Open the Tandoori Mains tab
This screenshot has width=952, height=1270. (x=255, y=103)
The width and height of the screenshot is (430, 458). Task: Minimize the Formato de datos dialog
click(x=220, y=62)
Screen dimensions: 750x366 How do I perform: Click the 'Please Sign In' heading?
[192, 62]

* * *

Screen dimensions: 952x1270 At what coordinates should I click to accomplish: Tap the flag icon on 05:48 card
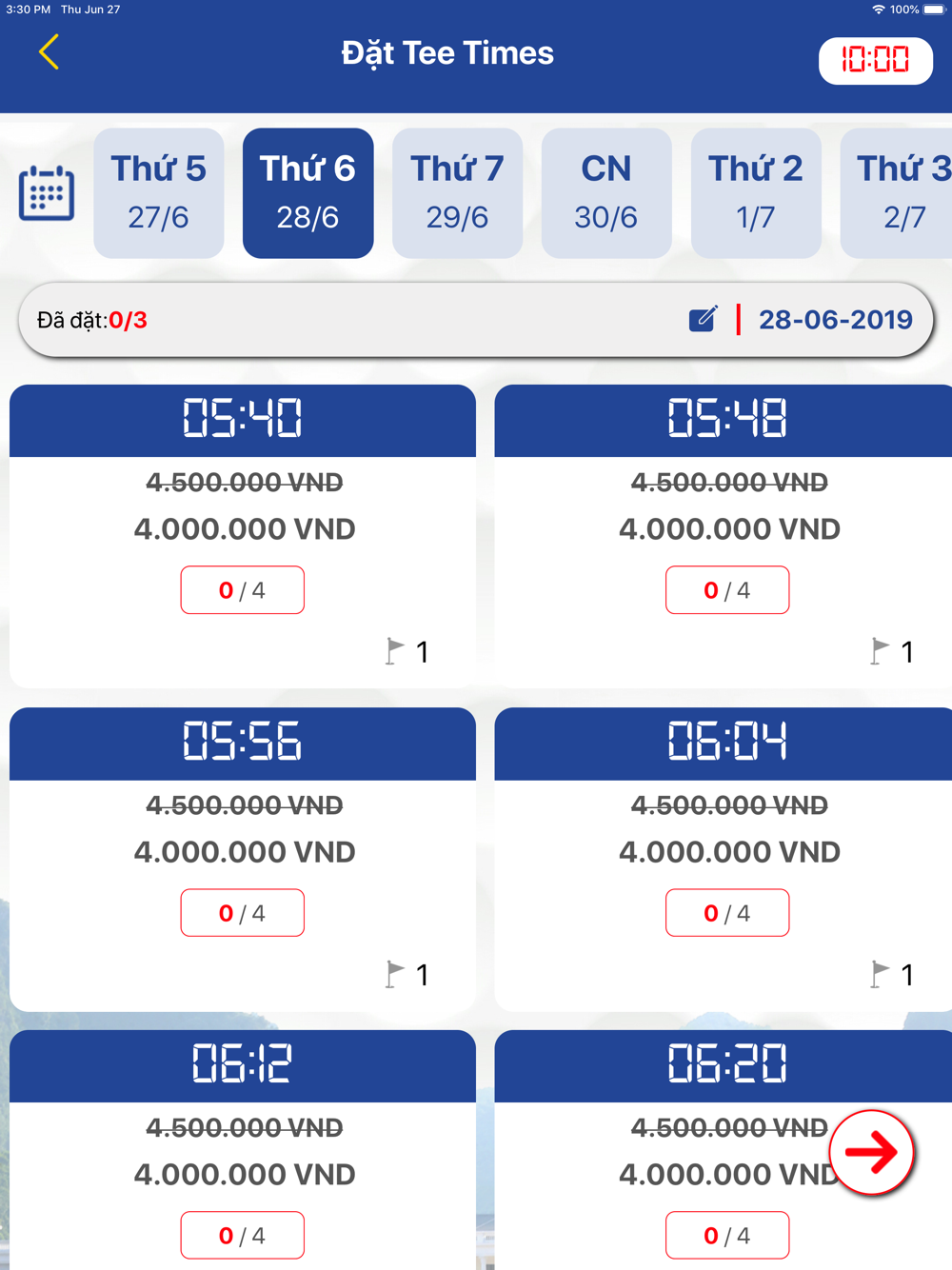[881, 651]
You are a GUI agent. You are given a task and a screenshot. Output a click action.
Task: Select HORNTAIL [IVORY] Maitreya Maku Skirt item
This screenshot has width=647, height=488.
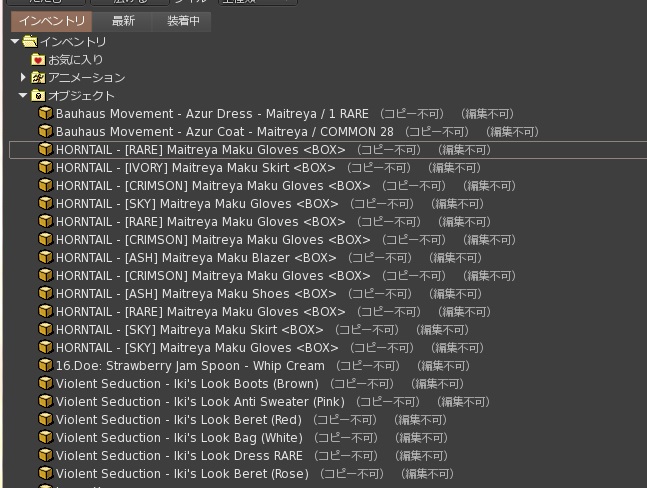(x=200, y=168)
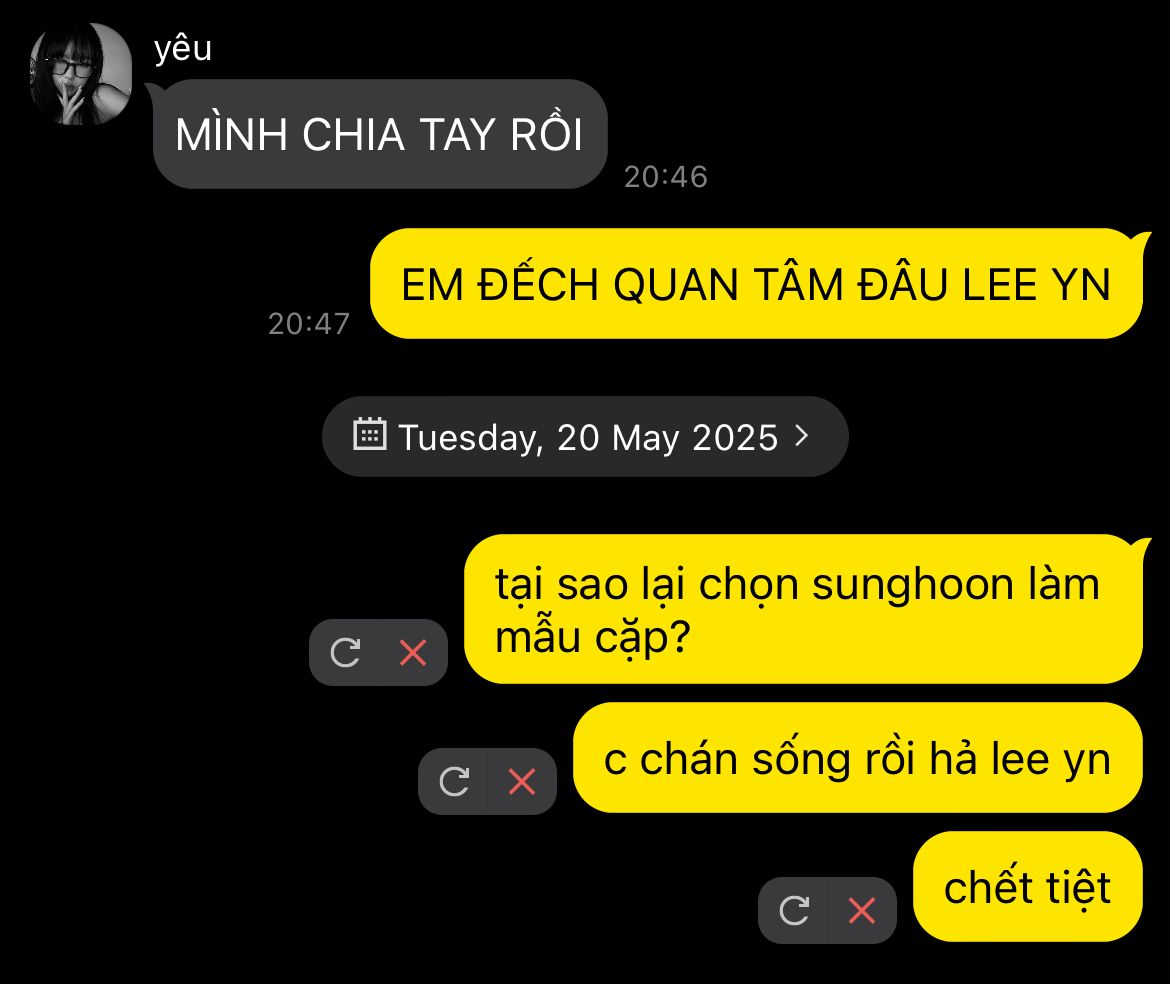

...

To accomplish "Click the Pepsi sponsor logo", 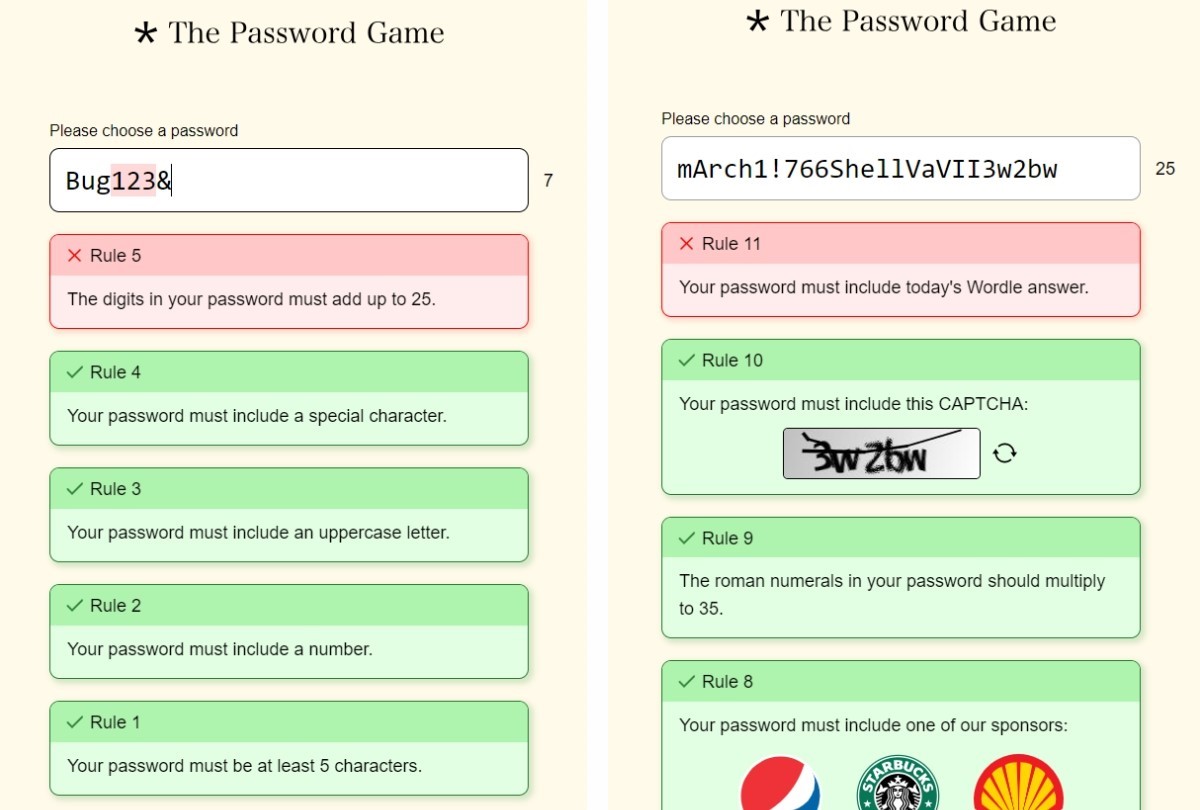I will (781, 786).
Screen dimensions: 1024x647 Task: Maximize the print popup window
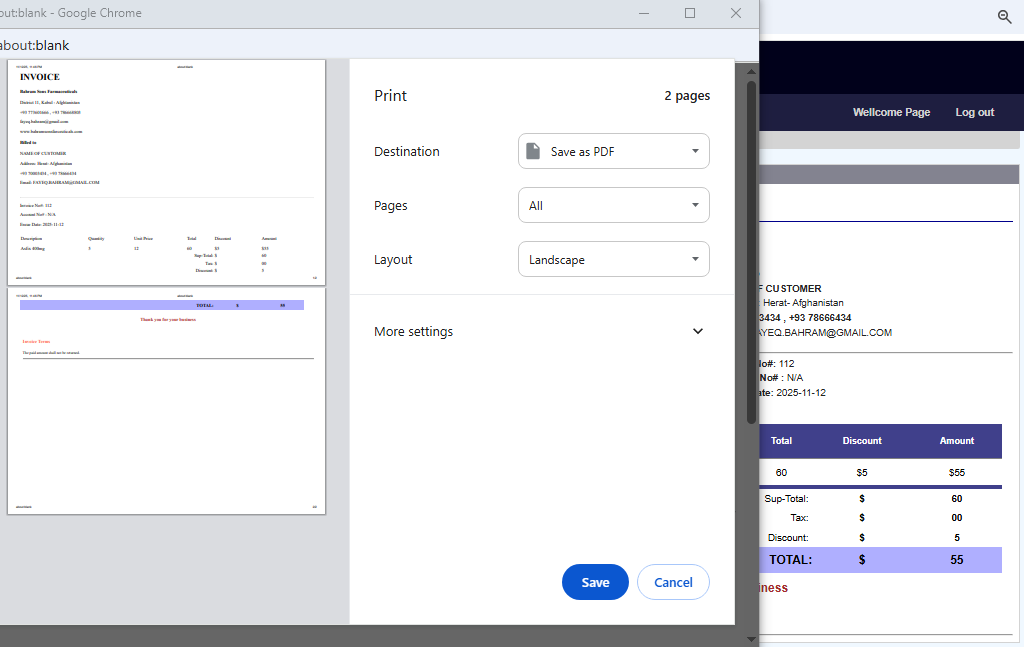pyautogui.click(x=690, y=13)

How to complete this task: Using the data above, which lines fall from the one with "Screen dimensions: 952x1270" through the one with "Task: Select HORNTAIL"? Repeat them exactly, ends included, minus any pictures.

Task output:
Screen dimensions: 952x1270 At what coordinates should I click to accomplish: Tap the flag icon on 05:48 card
[881, 651]
You are a GUI agent. You are given a task and a screenshot. Output a click action.
Task: Select HORNTAIL [IVORY] Maitreya Maku Skirt item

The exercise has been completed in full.